▶ [Texte à examiner]
────────────────
De fait, le hashtag #MeToo qui s’est répandu de manière virale à travers la planète à partir d’octobre 2017, a fait des émules au Luxembourg. Une jeune actrice et une jeune réalisatrice ont créé sur Facebook un groupe fermé intitulé  #Echoch. Il compte aujourd’hui 261 membres qui continuent à partager et commenter des informations sur la lutte contre les violences sexistes.

Les Voix de Jeunes Femmes ont relayé ces derniers mois des campagnes internationales autour de la taxe tampon pour réduire la TVA, ou «I run like a girl» qui lutte contre les stéréotypes hommes/femmes. La «Orange Week», instituée par les Nations Unies contre les violences faites aux femmes, a connu en novembre 2017 pour la première fois une édition luxembourgeoise. Une «Marche Orange» a réuni entre 200 et 300 personnes à Luxembourg-ville, au premier rang desquelles le groupe Young Zonta.

Emancipation

Il est difficile d’évaluer l’impact réel de cette nouvelle vague dans le pays. Richtung 22 affiche 2.100 followers. La page Facebook des Voix de jeunes femmes touche de son côté 572 personnes. Celle du groupe Young Zonta est suivie par 234 personnes. Ce n’est pas la déferlante, d’autant que l’on retrouve les mêmes sympathisants sur différents canaux.

«Comparé à d’autres pays, la mobilisation est un peu faible au Luxembourg», observe Enrica Pianaro, 33 ans, titulaire d’un master «Genre et politique sociale» et qui travaille comme sociologue au Cigale (Centre d’information gay et lesbien). Un constat partagé par Gabrielle Taillefert: «à Berlin le féminisme est beaucoup plus accepté, revendiqué et radical que ce que j’ai vu en France ou au Luxembourg».
────────────────
▶ [Consignes de travail]
A – Mettez à jour le texte sur le féminisme au Luxembourg : recopiez le passage allant de «Il est difficile» jusqu’à «sur différents canaux.» en remplaçant «sympathisants» par «partisans».
B – Pour chacune des affirmations suivantes, indiquez par oui ou par non si elle concorde avec le texte sur le féminisme au Luxembourg, en citant les mots décisifs du texte.
(i) Le groupe #Echoch rassemble 261 membres.
(ii) La «Marche Orange» a rassemblé plus de 500 personnes à Luxembourg-ville.
(iii) Enrica Pianaro exerce le métier de sociologue au Cigale.
C – Reprenez le texte sur le féminisme au Luxembourg à la suite de sa dernière phrase.

▶ [Données extraites d’une collection]
────────────────
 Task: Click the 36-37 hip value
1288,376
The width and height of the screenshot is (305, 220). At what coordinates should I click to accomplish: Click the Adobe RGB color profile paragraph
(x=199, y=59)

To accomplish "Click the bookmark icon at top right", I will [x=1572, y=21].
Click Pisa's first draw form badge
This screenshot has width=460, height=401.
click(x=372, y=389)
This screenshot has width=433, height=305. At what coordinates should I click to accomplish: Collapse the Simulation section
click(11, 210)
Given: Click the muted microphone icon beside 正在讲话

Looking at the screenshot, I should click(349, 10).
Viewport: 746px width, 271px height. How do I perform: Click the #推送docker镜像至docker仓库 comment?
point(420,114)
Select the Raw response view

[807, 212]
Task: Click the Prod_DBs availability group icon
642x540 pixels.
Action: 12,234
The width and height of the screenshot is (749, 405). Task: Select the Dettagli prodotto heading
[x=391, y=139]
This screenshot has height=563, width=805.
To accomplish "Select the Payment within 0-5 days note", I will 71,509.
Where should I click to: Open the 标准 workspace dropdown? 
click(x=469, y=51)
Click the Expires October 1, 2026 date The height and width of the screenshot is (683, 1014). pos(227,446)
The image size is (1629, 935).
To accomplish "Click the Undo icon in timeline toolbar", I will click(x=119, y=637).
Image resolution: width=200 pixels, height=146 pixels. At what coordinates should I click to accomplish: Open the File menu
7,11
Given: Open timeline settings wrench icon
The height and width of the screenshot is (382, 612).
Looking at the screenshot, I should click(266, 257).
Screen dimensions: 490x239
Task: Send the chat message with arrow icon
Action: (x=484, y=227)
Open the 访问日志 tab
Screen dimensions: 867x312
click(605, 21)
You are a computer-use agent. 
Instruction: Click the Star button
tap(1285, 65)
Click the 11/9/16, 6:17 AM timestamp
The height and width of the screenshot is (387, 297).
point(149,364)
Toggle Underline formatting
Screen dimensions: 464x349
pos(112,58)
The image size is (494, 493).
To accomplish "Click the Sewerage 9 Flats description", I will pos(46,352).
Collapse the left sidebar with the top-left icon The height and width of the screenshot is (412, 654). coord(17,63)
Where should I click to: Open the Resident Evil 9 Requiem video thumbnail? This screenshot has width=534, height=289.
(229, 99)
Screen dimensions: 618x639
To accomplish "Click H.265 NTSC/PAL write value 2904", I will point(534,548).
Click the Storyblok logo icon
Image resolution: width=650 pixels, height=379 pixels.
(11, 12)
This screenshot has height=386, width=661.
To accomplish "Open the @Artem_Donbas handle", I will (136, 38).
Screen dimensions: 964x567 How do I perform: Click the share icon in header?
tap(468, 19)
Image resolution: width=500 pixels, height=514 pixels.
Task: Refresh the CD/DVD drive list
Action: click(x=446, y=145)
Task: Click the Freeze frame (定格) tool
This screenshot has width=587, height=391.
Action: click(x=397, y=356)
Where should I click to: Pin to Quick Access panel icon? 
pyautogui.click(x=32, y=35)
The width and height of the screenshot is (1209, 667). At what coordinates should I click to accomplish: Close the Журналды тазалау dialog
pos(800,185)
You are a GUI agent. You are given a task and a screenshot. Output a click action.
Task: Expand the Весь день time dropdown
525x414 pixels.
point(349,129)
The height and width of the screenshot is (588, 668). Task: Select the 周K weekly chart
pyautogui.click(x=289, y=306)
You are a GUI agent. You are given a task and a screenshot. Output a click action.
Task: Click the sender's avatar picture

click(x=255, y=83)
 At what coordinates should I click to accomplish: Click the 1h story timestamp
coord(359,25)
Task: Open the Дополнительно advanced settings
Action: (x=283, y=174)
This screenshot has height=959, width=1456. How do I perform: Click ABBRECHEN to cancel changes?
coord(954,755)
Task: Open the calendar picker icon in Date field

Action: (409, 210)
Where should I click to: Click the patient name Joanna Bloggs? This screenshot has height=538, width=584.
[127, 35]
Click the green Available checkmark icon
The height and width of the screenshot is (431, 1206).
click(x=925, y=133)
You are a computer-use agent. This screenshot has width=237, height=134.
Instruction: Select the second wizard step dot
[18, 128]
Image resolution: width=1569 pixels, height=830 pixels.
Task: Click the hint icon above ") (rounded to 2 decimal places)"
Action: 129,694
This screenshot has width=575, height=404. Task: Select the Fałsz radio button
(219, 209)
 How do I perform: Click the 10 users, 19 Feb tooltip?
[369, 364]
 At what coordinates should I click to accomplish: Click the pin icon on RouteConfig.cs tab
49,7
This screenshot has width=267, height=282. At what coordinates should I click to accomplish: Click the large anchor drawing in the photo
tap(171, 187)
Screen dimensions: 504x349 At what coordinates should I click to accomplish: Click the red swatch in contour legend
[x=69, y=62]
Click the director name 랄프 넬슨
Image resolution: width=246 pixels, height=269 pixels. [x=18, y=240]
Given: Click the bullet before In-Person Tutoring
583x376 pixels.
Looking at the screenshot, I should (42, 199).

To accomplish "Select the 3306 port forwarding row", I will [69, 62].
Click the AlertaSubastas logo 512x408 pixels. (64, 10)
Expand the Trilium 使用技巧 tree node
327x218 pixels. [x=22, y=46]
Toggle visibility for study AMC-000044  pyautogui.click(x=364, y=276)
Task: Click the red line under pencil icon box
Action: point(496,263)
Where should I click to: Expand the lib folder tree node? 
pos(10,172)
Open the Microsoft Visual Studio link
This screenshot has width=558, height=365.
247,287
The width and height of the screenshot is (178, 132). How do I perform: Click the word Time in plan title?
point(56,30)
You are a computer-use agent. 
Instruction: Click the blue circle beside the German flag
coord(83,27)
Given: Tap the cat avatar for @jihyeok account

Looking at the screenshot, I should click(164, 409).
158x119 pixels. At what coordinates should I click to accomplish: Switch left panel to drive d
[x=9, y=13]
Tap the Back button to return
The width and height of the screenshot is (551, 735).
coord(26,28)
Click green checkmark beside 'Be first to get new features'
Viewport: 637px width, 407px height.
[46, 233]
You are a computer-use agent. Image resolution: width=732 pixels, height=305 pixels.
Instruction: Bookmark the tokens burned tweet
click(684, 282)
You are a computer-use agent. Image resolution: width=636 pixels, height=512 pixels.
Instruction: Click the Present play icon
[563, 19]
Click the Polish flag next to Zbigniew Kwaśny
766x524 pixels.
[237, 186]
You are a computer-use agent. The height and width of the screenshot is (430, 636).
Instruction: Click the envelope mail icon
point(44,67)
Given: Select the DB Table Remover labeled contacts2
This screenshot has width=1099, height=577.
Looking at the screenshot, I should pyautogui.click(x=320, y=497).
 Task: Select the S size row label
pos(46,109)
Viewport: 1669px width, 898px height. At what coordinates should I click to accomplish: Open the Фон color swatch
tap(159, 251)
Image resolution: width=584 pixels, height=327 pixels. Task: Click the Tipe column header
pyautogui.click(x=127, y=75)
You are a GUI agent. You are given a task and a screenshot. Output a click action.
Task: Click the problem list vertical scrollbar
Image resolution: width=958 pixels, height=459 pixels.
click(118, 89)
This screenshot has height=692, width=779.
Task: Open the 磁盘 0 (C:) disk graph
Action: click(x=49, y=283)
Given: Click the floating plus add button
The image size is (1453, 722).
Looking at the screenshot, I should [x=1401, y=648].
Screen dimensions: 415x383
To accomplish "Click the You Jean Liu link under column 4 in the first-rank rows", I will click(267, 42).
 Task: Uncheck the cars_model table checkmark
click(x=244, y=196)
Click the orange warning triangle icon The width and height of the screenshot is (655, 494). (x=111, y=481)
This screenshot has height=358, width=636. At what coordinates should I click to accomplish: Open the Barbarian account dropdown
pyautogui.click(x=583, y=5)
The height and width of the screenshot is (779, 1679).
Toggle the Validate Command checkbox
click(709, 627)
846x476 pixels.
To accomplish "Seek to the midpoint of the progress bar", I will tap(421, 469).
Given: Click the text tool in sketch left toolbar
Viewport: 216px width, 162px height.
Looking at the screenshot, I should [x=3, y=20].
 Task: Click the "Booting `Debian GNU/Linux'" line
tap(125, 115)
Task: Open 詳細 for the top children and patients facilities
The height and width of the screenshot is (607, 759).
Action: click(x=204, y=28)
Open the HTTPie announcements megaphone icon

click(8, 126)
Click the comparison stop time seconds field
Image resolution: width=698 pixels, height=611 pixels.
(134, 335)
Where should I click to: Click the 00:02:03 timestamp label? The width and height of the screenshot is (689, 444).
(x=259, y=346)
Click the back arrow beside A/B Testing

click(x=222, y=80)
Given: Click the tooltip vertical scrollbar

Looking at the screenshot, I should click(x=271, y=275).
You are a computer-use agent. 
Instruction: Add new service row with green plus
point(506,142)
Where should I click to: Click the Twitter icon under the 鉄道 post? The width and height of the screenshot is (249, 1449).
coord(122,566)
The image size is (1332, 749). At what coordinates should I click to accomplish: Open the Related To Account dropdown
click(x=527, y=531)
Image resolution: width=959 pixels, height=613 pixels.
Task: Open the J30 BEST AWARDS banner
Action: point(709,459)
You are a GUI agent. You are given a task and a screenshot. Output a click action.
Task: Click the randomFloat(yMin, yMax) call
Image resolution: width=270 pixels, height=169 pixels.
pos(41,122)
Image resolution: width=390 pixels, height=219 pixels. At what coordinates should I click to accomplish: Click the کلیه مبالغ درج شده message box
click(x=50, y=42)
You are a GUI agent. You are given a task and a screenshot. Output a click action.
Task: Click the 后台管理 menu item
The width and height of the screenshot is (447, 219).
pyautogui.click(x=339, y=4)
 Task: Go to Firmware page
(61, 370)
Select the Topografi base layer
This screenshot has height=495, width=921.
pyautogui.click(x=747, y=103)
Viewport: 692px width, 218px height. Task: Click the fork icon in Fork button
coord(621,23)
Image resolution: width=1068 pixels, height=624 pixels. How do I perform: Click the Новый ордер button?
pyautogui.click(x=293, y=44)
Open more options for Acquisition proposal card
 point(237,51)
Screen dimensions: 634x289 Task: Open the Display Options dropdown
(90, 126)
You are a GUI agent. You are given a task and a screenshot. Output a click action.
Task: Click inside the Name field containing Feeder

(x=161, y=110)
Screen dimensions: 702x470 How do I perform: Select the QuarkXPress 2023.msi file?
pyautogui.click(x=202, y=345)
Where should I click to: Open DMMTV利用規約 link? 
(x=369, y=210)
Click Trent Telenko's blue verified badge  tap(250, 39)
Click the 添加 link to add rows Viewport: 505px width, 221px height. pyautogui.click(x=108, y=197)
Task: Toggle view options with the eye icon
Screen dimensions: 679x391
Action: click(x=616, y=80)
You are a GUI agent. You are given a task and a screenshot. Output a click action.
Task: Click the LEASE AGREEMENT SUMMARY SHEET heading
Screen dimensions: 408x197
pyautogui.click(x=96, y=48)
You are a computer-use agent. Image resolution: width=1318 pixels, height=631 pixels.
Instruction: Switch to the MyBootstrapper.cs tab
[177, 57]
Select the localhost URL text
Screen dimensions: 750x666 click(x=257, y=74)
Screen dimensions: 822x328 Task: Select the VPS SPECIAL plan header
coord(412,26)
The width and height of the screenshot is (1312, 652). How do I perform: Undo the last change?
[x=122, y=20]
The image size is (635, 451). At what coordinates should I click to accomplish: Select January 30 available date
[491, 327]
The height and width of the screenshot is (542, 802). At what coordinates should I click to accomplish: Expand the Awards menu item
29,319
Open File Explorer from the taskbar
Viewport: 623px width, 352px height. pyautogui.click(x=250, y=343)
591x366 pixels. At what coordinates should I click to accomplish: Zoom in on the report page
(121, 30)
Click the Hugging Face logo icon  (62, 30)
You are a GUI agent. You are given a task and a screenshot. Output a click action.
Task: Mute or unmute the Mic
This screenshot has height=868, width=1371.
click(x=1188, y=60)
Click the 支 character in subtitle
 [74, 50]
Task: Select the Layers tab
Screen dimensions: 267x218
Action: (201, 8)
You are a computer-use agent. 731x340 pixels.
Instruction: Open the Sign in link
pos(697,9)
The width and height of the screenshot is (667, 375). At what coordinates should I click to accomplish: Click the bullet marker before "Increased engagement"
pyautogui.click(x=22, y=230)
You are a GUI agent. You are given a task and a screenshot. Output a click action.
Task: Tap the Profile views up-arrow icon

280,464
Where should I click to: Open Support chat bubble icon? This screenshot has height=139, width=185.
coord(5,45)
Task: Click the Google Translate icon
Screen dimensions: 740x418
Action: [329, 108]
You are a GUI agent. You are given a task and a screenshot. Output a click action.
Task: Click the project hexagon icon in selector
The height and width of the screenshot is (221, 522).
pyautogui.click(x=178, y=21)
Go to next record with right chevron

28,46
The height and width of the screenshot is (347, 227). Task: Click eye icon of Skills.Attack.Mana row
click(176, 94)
────────────────
▶ [Réponses aux consignes]
A –
Il est difficile d’évaluer l’impact réel de cette nouvelle vague dans le pays. Richtung 22 affiche 2.100 followers. La page Facebook des Voix de jeunes femmes touche de son côté 572 personnes. Celle du groupe Young Zonta est suivie par 234 personnes. Ce n’est pas la déferlante, d’autant que l’on retrouve les mêmes partisans sur différents canaux.

B –
(i) Oui : «Il compte aujourd’hui 261 membres».
(ii) Non : «Une «Marche Orange» a réuni entre 200 et 300 personnes à Luxembourg-ville».
(iii) Oui : «travaille comme sociologue au Cigale».

C –
Les jeunes sont conscients du risque de l’entre-soi qui a fini par démotiver certaines de leurs aînées. «Lorsque je parle de mes engagements féministes, les réactions autour de moi sont positives. Mais bon, j’ai conscience que je suis un peu dans une bulle de sympathisants…», lâche Lou Reckinger.

Pour la première fois, une «Orange Week» a été organisée en novembre 2017 dans le pays. (Photo: Sandra Santioni)

Un consensus se dégage toutefois pour dire qu’il y a un «avant» et un «après» #MeToo. « Pour moi, ce n’est pas un tournant mais un déclic. C’est le commencement d’un chemin qui a enfin libéré la parole. J’ai beaucoup d’espoir dans ce mouvement», confie Gabrielle Taillefert.

Cet espoir est partagé par Berthe Lutgen, cofondatrice en 1972 du Mouvement de Libération des Femmes du Luxembourg. A 82 ans, l’artiste expose actuellement dans le cloître de  Neimënster son projet «La Marche des femmes», une recherche picturale et documentaire sur la lutte des femmes pour conquérir un statut égal à celui des hommes, au Luxembourg et dans le monde. La peintre s’est, elle aussi, convertie au féminisme 2.0. «Il est faux de dire que les jeunes femmes ne s’engagent plus. Elles le font. Je le vois sur les réseaux sociaux où elles ne se contentent pas de poster des photos de leurs chiens ou de leurs dernières vacances».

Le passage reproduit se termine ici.